First off the bat, a little plug for my friend ‘Pete’ who has an online radio show on Mixcloud. If you’re interested, you can listen here: https://www.mixcloud.com/flatwoundssounds/

Show 4, 29th August 2019

The playlist is a mix of Jazz, Blues, Soul, R ‘n’ B & Rock ‘n’ Roll. However, in terms of an English lesson, listen to his narrative between songs. Although Pete lives in Birmingham now (central England), his accent betrays his Kent, (south-England) origins. Listen to how his voice deviates from Standard English.

A Propos (speaking about) of music, my last lesson featured two songs, one Nubian, the other a 50s Rock ‘n’ Roll number:

Nubia is a region that encompasses south Egypt and north Sudan
One of my online students has chosen the English moniker ‘Ivy’; consequently, this song is for her.

Now, time to get down to work. I introduced the class to some expressions; therefore we need to revise and practice:

between you and me // let’s get it over and done with // my hands are tied // off the cuff

I would like to let you go home early but …..

……… I think students have too much homework

Jazz musicians are famous for their spontaneity; they often play ………..

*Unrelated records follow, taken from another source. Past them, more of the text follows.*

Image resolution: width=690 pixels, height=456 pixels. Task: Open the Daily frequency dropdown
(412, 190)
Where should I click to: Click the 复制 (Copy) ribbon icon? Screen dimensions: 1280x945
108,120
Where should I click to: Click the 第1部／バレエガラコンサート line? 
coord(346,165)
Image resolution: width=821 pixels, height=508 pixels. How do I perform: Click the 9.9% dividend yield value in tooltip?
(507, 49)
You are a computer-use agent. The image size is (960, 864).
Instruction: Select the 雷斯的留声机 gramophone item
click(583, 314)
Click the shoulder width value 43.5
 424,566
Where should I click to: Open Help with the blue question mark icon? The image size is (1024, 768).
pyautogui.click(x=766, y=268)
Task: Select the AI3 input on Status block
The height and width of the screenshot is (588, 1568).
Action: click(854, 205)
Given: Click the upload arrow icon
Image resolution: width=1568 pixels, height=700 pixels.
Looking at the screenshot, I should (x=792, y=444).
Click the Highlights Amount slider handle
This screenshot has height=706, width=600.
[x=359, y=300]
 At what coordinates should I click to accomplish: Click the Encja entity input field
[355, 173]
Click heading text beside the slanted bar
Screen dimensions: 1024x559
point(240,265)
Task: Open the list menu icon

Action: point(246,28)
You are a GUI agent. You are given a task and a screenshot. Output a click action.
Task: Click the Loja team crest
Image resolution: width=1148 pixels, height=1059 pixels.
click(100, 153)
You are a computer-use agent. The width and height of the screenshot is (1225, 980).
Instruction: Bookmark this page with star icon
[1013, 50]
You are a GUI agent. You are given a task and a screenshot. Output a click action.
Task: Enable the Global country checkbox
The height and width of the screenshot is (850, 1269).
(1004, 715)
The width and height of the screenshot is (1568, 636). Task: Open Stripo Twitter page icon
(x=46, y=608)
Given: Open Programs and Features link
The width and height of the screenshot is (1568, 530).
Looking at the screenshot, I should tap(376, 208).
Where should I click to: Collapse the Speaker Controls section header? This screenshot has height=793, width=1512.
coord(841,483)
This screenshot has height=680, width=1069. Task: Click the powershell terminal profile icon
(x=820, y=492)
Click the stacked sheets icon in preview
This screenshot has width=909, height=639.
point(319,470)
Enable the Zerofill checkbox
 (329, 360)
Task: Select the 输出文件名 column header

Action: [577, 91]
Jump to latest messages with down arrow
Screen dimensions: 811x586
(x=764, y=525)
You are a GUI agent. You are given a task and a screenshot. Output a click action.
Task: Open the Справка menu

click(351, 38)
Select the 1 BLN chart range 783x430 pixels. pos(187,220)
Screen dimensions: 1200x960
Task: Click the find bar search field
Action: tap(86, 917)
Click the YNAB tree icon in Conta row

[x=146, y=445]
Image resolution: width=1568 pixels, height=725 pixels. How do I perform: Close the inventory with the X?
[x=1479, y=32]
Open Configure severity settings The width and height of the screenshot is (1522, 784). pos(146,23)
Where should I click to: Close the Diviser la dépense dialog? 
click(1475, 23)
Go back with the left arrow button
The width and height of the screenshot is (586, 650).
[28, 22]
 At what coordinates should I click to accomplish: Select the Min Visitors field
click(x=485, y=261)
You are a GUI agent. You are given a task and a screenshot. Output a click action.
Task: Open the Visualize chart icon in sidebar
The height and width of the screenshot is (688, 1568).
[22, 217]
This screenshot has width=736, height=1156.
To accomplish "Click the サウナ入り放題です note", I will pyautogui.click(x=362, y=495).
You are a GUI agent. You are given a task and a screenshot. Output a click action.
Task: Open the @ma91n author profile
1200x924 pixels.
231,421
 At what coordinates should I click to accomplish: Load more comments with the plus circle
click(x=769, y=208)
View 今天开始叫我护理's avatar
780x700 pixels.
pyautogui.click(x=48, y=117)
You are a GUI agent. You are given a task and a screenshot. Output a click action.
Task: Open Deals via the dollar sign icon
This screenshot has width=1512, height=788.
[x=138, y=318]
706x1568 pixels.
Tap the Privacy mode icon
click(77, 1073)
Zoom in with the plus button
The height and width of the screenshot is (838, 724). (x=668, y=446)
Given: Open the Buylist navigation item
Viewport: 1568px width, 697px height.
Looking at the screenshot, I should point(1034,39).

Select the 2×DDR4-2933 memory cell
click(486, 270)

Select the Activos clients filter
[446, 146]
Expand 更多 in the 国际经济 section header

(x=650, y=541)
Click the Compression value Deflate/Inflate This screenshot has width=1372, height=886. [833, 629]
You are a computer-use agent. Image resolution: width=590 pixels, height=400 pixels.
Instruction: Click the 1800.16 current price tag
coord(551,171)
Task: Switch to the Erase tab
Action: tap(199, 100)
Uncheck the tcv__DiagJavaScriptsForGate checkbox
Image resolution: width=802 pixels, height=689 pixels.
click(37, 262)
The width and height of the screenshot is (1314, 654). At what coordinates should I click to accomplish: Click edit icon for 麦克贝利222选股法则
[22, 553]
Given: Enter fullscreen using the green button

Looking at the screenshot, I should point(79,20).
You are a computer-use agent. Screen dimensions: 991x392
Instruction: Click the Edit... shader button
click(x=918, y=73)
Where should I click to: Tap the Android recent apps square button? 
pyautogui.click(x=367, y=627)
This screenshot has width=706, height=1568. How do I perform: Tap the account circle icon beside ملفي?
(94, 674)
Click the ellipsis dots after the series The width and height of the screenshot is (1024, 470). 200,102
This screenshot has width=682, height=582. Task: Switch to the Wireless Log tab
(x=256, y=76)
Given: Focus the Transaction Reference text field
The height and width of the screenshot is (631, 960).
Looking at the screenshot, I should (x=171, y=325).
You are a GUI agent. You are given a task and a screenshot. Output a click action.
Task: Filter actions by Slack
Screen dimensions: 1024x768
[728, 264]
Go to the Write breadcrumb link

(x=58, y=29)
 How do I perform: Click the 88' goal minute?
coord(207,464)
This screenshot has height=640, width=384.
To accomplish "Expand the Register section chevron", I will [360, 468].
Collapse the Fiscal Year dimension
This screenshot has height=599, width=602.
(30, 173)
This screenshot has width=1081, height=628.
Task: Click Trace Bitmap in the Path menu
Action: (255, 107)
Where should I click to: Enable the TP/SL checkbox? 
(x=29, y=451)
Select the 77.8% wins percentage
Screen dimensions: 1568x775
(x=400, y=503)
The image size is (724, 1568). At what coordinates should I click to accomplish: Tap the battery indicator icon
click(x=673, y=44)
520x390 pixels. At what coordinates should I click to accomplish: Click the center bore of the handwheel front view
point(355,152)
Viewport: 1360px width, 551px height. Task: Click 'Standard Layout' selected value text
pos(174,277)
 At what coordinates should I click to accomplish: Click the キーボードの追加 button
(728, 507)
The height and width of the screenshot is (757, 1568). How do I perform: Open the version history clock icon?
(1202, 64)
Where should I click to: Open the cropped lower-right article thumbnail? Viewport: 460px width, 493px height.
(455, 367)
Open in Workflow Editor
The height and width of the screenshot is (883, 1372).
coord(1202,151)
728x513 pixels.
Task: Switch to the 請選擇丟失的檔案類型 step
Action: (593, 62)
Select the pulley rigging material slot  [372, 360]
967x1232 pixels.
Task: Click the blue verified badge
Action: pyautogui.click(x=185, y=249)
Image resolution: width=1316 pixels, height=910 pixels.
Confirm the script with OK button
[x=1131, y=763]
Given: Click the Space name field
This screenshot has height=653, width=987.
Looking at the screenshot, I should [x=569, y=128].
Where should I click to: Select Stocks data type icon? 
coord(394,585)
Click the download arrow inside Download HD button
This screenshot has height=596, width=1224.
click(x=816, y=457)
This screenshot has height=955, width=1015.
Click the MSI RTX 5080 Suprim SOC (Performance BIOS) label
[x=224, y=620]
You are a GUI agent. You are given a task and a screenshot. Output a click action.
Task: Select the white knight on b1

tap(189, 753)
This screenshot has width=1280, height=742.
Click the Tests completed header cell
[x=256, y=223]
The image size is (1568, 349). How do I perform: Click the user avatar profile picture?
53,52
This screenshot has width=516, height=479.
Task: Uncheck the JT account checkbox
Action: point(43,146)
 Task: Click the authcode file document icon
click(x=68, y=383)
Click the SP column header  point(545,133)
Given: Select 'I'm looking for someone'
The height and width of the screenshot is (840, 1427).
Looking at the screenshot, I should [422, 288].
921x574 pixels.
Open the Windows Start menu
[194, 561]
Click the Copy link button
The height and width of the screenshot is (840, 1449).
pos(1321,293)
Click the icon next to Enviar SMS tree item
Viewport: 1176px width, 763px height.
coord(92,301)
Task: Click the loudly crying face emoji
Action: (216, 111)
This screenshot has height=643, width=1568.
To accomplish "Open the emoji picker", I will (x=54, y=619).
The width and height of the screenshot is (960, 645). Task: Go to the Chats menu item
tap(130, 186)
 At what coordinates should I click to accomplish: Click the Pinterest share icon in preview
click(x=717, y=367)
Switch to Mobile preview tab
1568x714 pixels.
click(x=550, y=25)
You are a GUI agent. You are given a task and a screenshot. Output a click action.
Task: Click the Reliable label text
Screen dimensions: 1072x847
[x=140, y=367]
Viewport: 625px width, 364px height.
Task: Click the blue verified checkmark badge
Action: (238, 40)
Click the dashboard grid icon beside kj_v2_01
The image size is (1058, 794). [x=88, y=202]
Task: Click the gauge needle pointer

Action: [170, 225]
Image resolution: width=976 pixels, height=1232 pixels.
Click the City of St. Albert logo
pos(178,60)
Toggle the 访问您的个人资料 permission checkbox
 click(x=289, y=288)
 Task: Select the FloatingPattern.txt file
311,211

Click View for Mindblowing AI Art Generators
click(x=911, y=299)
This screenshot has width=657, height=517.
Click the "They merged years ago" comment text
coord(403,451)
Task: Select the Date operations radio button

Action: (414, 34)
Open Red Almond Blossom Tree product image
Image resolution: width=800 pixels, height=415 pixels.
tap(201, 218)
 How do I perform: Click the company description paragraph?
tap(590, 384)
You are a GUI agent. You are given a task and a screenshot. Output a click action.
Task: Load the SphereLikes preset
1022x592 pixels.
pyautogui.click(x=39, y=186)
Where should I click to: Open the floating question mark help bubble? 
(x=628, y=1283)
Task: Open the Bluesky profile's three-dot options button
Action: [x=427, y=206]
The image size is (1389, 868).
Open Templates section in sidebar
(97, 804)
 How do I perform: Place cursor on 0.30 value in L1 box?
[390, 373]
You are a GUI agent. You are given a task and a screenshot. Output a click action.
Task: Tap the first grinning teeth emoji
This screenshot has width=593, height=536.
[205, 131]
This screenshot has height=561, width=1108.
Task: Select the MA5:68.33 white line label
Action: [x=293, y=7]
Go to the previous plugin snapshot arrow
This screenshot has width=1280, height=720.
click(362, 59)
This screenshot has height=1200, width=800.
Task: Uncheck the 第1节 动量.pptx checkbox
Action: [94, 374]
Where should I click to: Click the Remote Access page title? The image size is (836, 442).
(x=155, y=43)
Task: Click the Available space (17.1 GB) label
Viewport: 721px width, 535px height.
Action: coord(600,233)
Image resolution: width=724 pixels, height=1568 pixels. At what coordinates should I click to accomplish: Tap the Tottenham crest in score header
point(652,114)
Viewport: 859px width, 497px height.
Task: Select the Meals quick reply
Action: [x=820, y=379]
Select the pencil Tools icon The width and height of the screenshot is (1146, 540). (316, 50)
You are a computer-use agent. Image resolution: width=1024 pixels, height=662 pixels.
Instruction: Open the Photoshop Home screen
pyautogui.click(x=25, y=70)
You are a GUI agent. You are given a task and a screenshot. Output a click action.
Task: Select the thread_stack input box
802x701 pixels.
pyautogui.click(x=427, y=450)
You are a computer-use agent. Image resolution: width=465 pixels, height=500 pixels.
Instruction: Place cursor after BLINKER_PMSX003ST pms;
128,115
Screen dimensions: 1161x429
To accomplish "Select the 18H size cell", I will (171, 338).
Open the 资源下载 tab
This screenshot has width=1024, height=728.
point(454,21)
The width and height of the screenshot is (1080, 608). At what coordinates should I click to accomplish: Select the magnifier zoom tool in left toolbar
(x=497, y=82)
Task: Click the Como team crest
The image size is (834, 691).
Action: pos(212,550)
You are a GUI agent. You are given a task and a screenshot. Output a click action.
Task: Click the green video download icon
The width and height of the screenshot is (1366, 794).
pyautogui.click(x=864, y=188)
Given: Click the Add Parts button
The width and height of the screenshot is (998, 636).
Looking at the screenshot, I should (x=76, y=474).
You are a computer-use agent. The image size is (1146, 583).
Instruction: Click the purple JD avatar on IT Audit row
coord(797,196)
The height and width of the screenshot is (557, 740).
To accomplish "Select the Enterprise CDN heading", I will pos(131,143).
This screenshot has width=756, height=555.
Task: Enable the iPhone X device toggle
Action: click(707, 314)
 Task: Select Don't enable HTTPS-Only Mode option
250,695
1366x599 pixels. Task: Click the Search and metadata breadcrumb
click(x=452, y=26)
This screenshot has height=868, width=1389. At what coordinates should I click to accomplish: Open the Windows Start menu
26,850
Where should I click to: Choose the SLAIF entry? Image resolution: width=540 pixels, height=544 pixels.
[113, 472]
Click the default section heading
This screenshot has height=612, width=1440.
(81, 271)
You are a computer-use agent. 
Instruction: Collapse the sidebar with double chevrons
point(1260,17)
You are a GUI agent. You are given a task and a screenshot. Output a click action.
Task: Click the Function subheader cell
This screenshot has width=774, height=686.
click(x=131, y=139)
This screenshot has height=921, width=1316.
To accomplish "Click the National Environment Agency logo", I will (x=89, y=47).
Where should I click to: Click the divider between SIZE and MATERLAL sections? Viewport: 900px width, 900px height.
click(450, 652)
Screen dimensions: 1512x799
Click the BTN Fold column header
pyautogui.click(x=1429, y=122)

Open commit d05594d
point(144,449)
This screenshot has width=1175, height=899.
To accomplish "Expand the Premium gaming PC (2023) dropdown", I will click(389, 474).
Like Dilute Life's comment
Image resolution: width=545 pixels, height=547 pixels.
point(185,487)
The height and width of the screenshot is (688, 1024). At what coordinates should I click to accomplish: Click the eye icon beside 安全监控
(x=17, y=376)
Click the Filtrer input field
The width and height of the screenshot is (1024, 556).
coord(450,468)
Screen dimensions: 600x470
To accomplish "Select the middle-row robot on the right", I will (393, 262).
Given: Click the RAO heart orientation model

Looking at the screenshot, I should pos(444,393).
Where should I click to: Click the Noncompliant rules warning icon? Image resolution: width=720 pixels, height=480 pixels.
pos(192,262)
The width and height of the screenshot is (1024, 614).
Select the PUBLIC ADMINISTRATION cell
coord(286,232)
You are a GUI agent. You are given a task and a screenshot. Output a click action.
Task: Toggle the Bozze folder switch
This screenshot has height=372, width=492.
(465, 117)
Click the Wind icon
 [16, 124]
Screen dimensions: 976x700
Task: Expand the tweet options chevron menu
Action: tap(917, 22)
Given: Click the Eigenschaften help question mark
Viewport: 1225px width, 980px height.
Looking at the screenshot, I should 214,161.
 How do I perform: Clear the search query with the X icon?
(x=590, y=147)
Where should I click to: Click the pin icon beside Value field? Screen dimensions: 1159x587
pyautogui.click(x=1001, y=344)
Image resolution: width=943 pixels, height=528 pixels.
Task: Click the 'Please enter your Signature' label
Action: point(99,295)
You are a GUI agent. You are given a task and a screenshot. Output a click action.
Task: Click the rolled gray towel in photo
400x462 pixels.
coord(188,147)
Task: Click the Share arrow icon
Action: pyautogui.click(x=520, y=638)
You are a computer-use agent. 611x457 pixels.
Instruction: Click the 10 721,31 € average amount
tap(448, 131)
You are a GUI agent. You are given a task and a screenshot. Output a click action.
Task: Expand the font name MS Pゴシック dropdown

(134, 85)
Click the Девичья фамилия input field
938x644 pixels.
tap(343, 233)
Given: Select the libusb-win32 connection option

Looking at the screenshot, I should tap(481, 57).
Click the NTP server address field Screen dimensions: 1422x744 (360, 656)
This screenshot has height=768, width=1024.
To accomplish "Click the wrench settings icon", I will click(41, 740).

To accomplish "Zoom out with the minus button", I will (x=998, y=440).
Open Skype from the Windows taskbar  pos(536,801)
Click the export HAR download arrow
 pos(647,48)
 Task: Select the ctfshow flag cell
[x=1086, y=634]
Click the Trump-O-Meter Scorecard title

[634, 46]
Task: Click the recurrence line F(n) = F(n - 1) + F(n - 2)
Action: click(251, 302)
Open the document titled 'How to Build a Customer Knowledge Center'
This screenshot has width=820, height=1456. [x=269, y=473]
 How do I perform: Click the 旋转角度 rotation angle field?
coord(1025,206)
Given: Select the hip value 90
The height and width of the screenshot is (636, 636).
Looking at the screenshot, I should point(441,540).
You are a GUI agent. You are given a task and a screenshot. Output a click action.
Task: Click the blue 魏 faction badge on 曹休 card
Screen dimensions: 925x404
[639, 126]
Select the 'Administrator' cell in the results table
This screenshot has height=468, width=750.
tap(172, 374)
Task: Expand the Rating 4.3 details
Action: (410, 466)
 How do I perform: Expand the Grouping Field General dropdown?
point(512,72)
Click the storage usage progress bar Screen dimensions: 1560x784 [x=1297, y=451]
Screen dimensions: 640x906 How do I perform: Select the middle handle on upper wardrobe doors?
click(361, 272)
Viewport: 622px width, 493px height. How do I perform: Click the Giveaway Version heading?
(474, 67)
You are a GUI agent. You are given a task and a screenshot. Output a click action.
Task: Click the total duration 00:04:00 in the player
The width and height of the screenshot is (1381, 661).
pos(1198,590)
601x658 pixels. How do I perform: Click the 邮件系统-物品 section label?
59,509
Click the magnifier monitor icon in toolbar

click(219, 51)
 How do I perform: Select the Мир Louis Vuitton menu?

Oh, man ! We have to clear up after the party. Oh, well, ……….

Collocations

collect / raise / undertake / boycott

Charities run campaigns to ……….. money

I’m going to ……….. shops that treat their staff poorly

Scientists need to ……. further research into the Corona Virus

There is little recycling, if any, in Vietnam. We need to ……… awareness of the importance to the planet.

ART

Giving opinions – remember, there is no ‘right’ or ‘wrong’ answer; the exercise is to help you express what YOU feel when you see these works of art.

Expressions:

It’s not my cup of tea // it doesn’t appeal to me // I just don’t get // I see no artistic value // I have no time for it.

OR … positive:

It’s very uplifting // the picture speaks to me // I’m drawn to the image // it is ineffable (unable to be expressed in words) // it transcends language.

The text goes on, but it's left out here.